The most promising and most powerful grassroots grantmaking programs share these characteristics:
- Expectations are realistic and aligned: The best programs have clearly articulated goals that are realistic and in line with the scale of resources that has been committed.
- Big Thinking about return on investment: Program staff, executive staff, grantmaking committee members, foundation board members, technical assistance providers, evaluators and grantees understand that return on investment in the grassroots grantmaking setting extends beyond the impact of the individual projects or groups that receive funding. Return on investment is viewed with bifocal lenses - looking simultaneously at individual groups, grants and projects and the collective impact of grassroots grantmaking work on individuals, neighborhoods, communities, the host funding organization and the local funding community.
- Patient money: The best programs have a stable source of funding that is positioned for the long-term. Yes, I know - this sounds like the hard one. But what I've seen is that it's really the easy one if you pay attention to the other four!
- High-level institutional commitment: These best work is done in places where there is a strong and palpable high-level commitment to the values of diversity and resident engagement within the host funding organization. This means that there are many champions for the work inside a funding organization and not just one champion. This, in my opnion, is perhaps the most important linchpin of successful grassroots grantmaking programs. If the people at the top don't get it - and I mean really get it in their hearts and their heads, not just "go along" get it - then everything else is tenuous.

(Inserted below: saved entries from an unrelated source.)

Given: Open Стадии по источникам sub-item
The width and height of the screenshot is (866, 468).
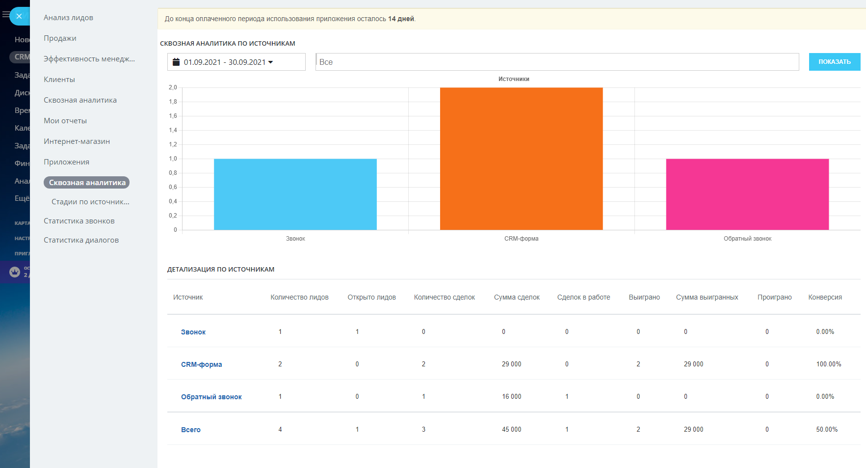Looking at the screenshot, I should [x=90, y=202].
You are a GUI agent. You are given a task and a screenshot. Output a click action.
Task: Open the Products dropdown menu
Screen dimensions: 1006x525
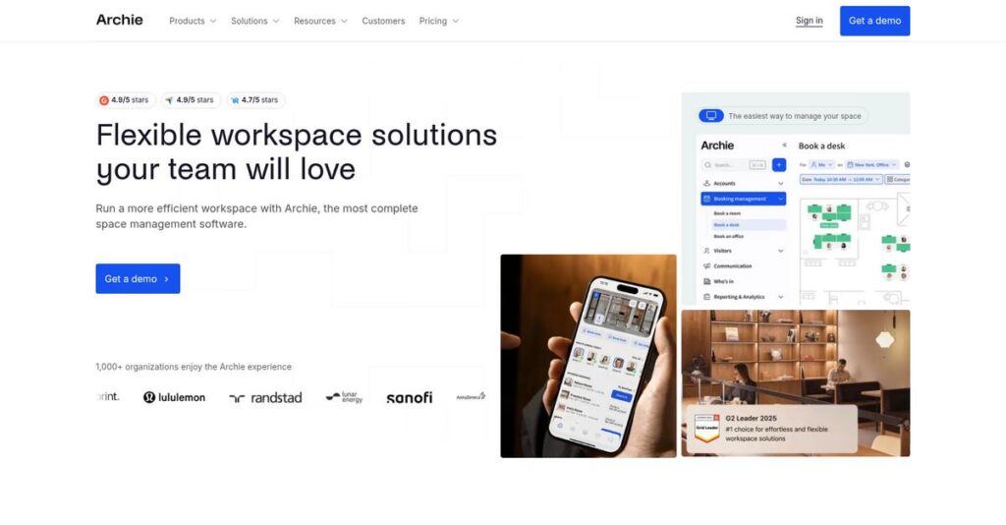tap(193, 21)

- Trust: The best work is done when funders work from a position of trust and understand what it means to work from a "we begin with residents" perspective and why it is in their best interest to have residents in the foreground rather than the background. It also comes when the funder understands that the goal of grassroots grantmaking is supporting active citizenship and building civic capacity and not providing seed money to help baby non-profits grow into efficient service delivery entities. When there's trust, there's a better opportunity for co-learning and traveling down the road together and a better understanding of the risks that are involved (or are just imagined).
I hope you'll join me in looking forward with the insights that come from looking backward, and think about what you can do this year to strengthen your grassroots grantmaking work, perhaps using these five factors as your starting point. And if you can't focus on all 5, hover there at the end of the list on numbers 4 and 5. These are the big ones.